--- Begin ---

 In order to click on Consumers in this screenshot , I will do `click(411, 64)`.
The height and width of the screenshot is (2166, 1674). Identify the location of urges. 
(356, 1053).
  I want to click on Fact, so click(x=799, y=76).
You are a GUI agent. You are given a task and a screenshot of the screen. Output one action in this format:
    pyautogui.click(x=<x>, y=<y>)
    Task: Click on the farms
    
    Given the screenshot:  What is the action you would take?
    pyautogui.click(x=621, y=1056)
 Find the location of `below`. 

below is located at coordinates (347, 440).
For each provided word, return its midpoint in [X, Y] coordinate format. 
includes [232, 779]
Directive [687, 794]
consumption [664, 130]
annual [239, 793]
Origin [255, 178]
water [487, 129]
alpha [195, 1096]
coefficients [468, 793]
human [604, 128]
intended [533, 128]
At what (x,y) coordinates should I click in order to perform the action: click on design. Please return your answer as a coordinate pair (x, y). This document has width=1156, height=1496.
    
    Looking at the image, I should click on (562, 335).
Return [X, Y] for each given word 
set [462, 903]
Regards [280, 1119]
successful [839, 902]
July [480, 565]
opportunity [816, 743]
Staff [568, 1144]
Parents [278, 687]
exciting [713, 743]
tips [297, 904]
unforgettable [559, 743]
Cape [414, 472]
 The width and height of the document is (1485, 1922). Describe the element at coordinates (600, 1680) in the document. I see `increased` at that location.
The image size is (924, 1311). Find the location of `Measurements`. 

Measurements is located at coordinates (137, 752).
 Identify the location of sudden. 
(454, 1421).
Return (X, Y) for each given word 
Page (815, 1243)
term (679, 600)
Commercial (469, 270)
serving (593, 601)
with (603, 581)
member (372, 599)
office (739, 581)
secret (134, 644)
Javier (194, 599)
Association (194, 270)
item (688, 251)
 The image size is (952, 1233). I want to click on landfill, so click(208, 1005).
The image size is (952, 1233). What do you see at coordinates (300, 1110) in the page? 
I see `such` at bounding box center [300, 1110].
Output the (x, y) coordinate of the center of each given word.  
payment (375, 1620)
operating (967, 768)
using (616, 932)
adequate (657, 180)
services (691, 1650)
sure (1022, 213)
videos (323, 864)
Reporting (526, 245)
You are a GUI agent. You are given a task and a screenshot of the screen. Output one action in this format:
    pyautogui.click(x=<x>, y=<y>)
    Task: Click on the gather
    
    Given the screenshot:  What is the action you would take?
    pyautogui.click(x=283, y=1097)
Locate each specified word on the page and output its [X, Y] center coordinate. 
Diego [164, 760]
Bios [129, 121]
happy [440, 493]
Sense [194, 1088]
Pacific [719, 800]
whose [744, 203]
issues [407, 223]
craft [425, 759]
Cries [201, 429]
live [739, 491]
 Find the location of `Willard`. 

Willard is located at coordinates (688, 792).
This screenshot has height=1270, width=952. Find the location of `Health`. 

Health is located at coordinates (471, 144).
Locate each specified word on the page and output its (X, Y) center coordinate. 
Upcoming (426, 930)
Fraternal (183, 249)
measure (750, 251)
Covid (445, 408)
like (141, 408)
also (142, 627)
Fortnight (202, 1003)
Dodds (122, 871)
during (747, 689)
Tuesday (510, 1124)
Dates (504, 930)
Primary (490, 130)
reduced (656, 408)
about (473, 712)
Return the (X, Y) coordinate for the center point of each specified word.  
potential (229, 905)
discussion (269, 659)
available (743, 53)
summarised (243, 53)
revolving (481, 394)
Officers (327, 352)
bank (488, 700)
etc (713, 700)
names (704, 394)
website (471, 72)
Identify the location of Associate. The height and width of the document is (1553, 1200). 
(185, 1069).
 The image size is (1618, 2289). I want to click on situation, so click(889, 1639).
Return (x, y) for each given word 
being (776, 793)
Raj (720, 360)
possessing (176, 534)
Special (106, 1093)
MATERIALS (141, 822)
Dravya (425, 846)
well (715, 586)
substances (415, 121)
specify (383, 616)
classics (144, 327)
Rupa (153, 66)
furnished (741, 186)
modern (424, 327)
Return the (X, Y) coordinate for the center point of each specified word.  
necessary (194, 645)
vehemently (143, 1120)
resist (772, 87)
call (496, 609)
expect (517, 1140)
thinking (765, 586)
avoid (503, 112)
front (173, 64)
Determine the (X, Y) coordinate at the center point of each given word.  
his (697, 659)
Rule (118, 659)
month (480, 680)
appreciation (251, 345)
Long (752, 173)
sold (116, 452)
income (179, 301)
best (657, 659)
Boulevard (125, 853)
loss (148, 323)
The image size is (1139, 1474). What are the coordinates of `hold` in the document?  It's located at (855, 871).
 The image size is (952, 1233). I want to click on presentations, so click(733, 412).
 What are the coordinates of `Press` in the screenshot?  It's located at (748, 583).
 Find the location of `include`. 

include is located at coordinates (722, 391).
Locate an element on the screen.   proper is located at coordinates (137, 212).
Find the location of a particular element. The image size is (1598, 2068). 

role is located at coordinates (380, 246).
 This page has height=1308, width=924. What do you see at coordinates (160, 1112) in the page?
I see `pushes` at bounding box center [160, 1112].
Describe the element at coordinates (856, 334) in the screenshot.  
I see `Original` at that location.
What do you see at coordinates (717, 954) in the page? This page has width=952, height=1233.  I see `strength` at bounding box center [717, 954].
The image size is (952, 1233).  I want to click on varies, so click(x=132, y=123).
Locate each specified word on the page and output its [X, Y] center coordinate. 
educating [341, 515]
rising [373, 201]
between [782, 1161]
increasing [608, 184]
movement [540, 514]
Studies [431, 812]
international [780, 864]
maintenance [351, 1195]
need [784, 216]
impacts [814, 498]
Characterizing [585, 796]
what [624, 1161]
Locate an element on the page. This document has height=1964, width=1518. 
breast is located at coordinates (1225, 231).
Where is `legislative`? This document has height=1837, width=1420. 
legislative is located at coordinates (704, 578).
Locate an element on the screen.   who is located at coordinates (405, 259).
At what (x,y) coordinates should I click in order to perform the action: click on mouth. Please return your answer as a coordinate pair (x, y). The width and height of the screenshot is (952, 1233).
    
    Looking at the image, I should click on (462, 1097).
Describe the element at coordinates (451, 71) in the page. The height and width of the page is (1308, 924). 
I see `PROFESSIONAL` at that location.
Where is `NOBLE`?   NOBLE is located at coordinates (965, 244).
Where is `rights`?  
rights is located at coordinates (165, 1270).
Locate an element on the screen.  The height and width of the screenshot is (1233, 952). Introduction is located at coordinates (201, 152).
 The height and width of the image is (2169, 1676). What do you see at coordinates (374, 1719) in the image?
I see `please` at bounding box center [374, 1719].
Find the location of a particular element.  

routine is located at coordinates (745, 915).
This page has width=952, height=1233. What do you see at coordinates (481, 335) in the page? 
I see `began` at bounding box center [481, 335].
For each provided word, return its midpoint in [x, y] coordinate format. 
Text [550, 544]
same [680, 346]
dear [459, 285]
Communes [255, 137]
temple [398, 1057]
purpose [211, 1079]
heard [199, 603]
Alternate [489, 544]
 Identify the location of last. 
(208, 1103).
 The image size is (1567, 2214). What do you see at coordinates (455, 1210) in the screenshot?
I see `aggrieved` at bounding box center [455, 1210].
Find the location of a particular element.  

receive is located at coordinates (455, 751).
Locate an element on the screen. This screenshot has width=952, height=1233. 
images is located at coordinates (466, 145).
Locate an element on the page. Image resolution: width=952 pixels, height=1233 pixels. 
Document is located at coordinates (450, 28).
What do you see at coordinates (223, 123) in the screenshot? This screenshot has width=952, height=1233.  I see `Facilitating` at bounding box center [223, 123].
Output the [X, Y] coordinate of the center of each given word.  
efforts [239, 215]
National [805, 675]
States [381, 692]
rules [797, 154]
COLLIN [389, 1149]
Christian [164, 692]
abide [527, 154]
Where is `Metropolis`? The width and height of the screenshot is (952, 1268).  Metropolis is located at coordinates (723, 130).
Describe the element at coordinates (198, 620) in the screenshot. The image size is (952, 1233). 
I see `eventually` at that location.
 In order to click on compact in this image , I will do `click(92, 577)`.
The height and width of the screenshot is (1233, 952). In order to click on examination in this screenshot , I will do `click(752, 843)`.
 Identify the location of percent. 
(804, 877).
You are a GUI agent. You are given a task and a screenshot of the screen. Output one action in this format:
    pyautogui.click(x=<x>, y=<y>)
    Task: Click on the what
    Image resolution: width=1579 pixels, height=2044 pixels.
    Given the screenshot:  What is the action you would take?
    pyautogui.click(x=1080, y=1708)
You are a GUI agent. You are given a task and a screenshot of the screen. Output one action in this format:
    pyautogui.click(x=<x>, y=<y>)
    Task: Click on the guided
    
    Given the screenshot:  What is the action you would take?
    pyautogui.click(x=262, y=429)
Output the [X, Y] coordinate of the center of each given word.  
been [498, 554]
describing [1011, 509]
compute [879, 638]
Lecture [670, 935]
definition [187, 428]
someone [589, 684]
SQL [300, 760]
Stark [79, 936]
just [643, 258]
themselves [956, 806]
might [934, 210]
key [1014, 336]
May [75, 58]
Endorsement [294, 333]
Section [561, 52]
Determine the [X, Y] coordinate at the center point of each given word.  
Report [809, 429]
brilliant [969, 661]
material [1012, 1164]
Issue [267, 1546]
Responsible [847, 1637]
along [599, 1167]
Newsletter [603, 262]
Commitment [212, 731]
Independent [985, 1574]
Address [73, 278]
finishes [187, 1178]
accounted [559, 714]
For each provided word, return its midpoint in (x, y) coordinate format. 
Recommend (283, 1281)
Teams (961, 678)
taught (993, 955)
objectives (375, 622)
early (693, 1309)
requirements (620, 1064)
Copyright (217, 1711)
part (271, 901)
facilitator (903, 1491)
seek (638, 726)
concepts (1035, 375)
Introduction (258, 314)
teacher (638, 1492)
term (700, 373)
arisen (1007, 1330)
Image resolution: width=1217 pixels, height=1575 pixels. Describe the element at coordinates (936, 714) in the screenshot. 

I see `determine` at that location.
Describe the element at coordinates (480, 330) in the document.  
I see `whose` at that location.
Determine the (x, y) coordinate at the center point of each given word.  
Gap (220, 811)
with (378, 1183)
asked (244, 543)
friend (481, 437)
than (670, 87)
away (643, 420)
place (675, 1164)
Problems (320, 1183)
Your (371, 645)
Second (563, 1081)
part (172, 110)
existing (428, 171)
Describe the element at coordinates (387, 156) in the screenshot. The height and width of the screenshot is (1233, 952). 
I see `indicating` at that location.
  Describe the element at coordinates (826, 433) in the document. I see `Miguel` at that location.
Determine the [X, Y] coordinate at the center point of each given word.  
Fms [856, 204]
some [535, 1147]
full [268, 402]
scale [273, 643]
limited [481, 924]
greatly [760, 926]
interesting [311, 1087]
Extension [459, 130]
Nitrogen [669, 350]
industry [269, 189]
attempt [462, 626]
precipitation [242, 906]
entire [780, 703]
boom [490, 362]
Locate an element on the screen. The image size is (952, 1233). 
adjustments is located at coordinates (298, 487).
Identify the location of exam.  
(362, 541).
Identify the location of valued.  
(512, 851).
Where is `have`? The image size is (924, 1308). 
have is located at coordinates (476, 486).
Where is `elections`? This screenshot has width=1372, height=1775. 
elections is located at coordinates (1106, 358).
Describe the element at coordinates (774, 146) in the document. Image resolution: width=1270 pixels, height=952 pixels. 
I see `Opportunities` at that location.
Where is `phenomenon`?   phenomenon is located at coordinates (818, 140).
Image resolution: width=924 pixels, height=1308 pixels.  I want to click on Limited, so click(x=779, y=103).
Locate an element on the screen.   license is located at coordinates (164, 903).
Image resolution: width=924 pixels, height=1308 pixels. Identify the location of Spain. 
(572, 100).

--- End ---

● **Stated task**: Rewrite everything from the start of the data down to the line containing "below is located at coordinates (347, 440).", substituting "image" for "screenshot" and leaving all else unchanged.

● **Worked answer**:
 In order to click on Consumers in this image , I will do `click(411, 64)`.
The height and width of the image is (2166, 1674). Identify the location of urges. 
(356, 1053).
  I want to click on Fact, so click(x=799, y=76).
You are a GUI agent. You are given a task and a image of the screen. Output one action in this format:
    pyautogui.click(x=<x>, y=<y>)
    Task: Click on the farms
    
    Given the image:  What is the action you would take?
    pyautogui.click(x=621, y=1056)
 Find the location of `below`. 

below is located at coordinates (347, 440).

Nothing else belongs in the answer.